Salient Object Detection in RGB-D Videos

Given the widespread adoption of depth-sensing acquisition devices, RGB-D videos and related data/media have gained considerable traction in various aspects of daily life. Consequently, conducting salient object detection (SOD) in RGB-D videos presents a highly promising and evolving avenue.
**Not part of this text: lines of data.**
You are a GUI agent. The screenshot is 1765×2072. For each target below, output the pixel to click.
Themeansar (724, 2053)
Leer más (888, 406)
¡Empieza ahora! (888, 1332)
Despite the potential of this area, SOD in RGB-D videos remains somewhat under-explored, with RGB-D SOD and video SOD (VSOD) traditionally studied in isolation. To explore this emerging field, this paper makes two primary contributions: the dataset and the model. On one front, we construct the RDVS dataset, a new RGB-D VSOD dataset with realistic depth and characterized by its diversity of scenes and rigorous frame-by-frame annotations. We validate the dataset through comprehensive attribute and object-oriented analyses, and provide training and testing splits. Moreover, we introduce DCTNet+, a three-stream network tailored for RGB-D VSOD, with an emphasis on RGB modality and treats depth and optical flow as auxiliary modalities. In pursuit of effective feature enhancement, refinement, and fusion for precise final prediction, we propose two modules: the multi-modal attention module (MAM) and the refinement fusion module (RFM). To enhance interaction and fusion within RFM, we design a universal interaction module (UIM) and then integrate holistic multi-modal attentive paths (HMAPs) for refining multi-modal low-level features before reaching RFMs. Comprehensive experiments, conducted on pseudo RGB-D video datasets alongside our RDVS, highlight the superiority of DCTNet+ over 17 VSOD models and 14 RGB-D SOD models. Ablation experiments were performed on both pseudo and realistic RGB-D video datasets to demonstrate the advantages of individual modules as well as the necessity of introducing realistic depth. Our code together with RDVS dataset will be available at https://github.com/kerenfu/RDVS/.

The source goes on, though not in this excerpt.